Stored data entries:
▽

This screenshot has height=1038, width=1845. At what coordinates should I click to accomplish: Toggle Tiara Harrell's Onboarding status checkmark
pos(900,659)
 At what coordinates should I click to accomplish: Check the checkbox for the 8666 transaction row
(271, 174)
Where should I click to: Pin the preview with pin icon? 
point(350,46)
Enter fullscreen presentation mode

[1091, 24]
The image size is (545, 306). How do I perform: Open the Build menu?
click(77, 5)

△

*ASSIGNED TASK*. Every entry above should be retyped exactly as shown.

*YOUR SOLUTION*.
This screenshot has height=1038, width=1845. At what coordinates should I click to accomplish: Toggle Tiara Harrell's Onboarding status checkmark
pos(900,659)
 At what coordinates should I click to accomplish: Check the checkbox for the 8666 transaction row
(271, 174)
Where should I click to: Pin the preview with pin icon? 
point(350,46)
Enter fullscreen presentation mode

[1091, 24]
The image size is (545, 306). How do I perform: Open the Build menu?
click(77, 5)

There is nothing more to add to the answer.